THE TASK: Output, exactly as written, the lines below from the one that has "Click the yellow activity chart" through the one that has "You are a computer-use"; nothing else, and no pictures.

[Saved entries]

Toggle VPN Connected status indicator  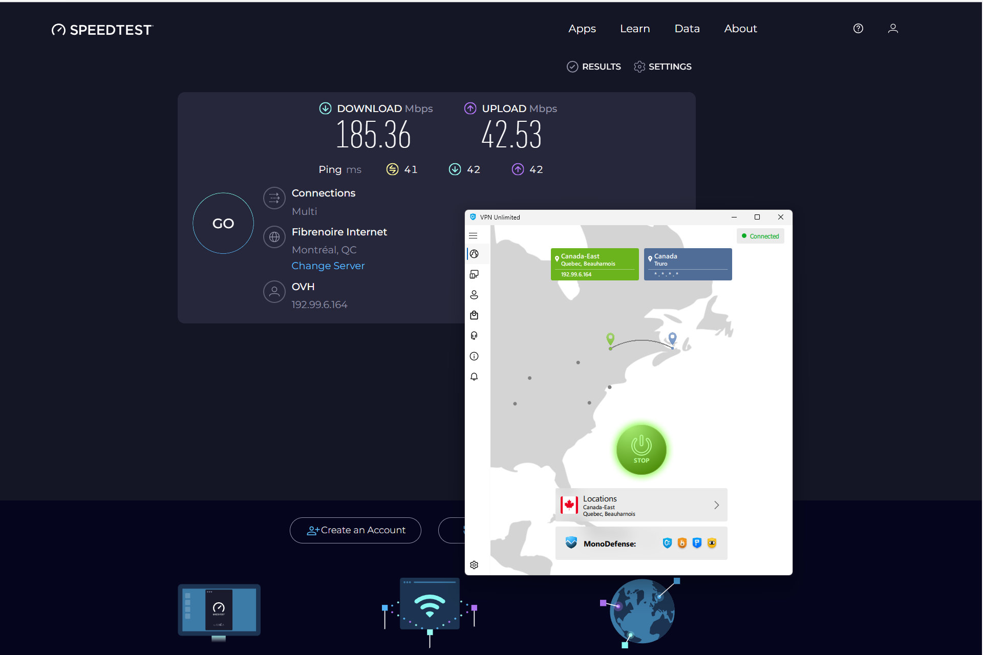coord(759,236)
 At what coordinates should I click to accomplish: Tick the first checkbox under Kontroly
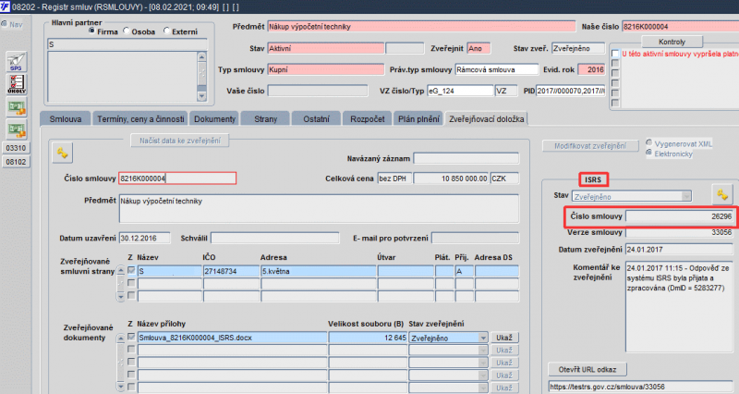pos(615,54)
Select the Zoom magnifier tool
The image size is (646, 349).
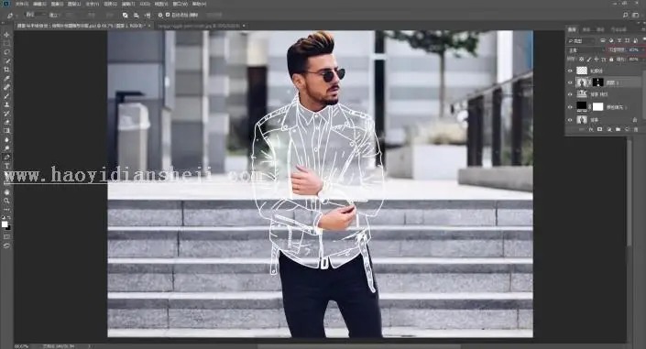(6, 201)

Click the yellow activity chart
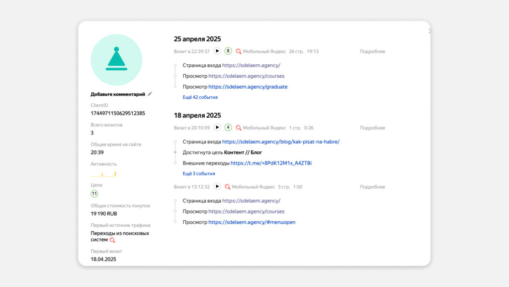point(103,174)
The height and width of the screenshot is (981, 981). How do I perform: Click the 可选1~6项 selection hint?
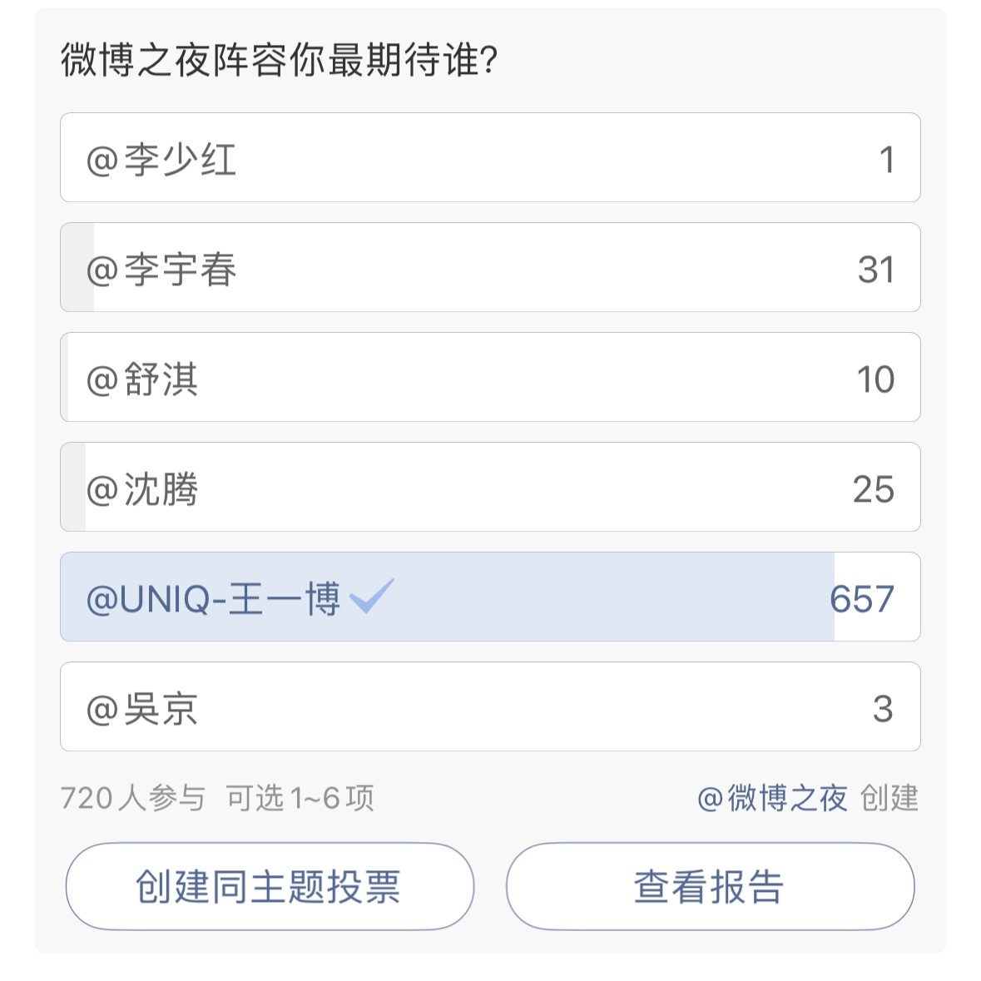(x=300, y=798)
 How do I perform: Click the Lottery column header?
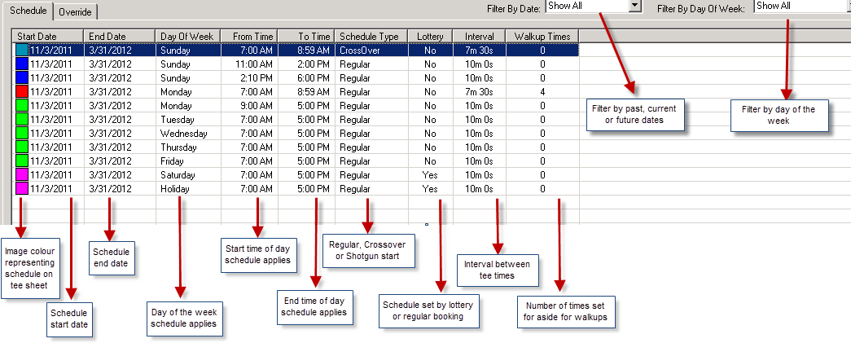429,36
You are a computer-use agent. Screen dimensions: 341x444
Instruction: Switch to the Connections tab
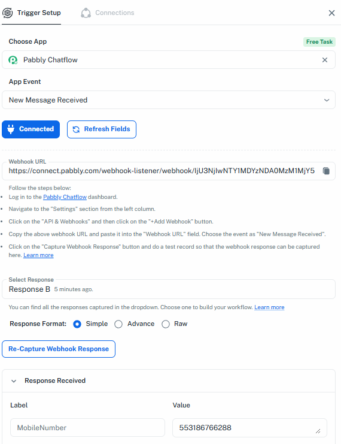point(108,13)
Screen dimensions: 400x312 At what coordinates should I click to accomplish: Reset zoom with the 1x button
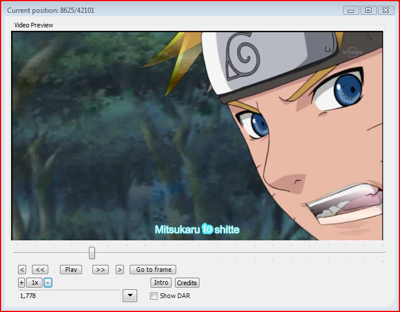pos(34,283)
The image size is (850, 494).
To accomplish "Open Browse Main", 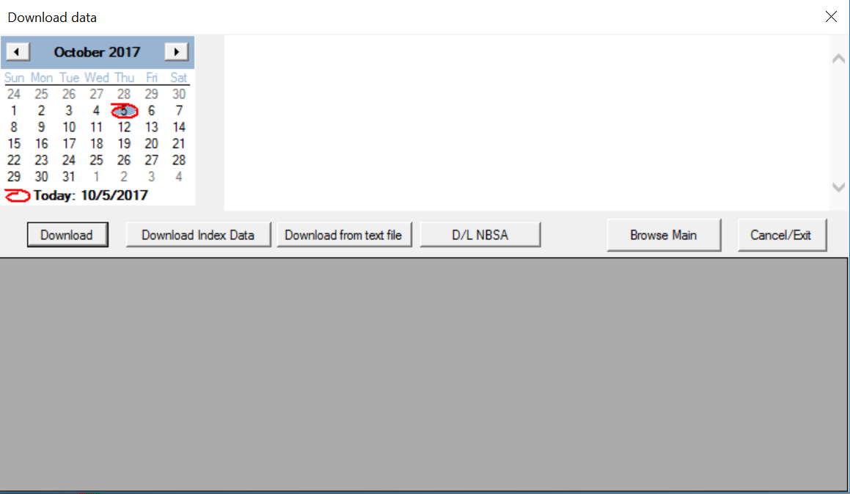I will (663, 235).
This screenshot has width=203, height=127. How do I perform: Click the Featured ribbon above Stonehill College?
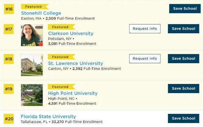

EXPECTED OUTPUT:
Click the yellow activity chart
point(103,174)
The height and width of the screenshot is (981, 981). How do I perform: Click the 可选1~6项 selection hint?
(x=300, y=798)
 How do I perform: Click the Lottery column header?
429,36
You are a computer-use agent. Screen dimensions: 341x444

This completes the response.